Answer:
-36 is the coefficient of x^2 in the expansion of (2x - 3)^3.
Explanation:
Determining another way to write (2x - 3)^3:
- (2x - 3)^3 is the same as (2x - 3)(2x - 3)(2x - 3).
- Let's start by multiplying (2x - 3) and (2x - 3).

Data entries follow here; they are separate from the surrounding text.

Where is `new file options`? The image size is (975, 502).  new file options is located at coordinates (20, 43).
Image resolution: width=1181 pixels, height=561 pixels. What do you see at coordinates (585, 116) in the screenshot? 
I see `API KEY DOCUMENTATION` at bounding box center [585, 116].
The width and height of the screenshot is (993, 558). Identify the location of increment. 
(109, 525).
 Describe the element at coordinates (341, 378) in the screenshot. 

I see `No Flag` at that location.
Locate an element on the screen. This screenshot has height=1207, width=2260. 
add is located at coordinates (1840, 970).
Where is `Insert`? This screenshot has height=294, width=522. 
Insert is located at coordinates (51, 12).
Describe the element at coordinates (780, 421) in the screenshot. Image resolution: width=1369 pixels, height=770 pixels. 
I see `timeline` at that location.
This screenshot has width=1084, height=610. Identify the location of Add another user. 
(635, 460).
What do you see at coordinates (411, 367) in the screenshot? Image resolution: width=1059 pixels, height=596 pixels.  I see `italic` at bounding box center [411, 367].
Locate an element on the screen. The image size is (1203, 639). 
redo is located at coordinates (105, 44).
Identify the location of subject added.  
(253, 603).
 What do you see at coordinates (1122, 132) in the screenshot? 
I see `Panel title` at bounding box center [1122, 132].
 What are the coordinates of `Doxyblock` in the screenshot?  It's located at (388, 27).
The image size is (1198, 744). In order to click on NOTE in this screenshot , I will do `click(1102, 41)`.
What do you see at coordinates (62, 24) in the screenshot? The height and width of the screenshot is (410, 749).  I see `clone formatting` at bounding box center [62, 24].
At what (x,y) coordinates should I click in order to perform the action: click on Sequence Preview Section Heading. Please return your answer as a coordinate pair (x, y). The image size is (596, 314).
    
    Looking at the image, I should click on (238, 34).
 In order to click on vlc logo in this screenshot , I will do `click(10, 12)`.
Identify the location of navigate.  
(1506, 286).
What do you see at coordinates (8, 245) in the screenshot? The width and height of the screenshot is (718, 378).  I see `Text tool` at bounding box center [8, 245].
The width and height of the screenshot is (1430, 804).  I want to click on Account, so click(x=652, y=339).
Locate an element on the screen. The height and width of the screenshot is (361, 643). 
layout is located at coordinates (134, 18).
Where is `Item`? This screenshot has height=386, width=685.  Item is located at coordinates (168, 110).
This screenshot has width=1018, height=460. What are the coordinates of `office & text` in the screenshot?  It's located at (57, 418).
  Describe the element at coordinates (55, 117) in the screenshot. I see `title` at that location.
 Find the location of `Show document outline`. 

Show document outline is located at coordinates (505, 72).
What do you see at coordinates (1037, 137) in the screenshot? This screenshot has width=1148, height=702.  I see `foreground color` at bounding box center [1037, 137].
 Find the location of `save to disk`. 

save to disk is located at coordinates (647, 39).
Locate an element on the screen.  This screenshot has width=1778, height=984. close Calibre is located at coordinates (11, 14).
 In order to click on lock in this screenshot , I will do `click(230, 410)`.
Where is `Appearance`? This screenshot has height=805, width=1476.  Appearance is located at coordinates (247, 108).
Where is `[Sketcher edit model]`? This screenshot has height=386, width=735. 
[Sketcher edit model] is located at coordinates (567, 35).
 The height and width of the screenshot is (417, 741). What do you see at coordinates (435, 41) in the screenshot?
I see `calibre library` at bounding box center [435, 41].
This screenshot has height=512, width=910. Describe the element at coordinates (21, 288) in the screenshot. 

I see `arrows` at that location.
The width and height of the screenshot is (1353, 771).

Then, we'll multiply this product by (2x - 3) to determine the coefficient of x^2 in the expansion of (2x - 3)^2:
Finding (2x - 3)(2x - 3):
(2x - 3)(2x - 3)
(2x * 2x) + (2x * -3) + (-3 * 2x) + (-3 * -3)
4x^2 - 6x - 6x + 9
4x^2 - 12x + 9
Finding (4x^2 - 12x + 9)(2x - 3):
Once we simplify, we can determine the coefficient of x^2:
(4x^2 - 12x + 9)(2x - 3)
(4x^2 * 2x) + (4x^2 * - 3) + (-12x * 2x) + (-12x * -3) + (9 * 2x) + (9 * -3)
8x^3 - 12x^2 - 24x^2 + 36x + 18x - 27
8x^3 - 36x^2 + 54x - 27
Thus, the coefficient of x^2 is -36.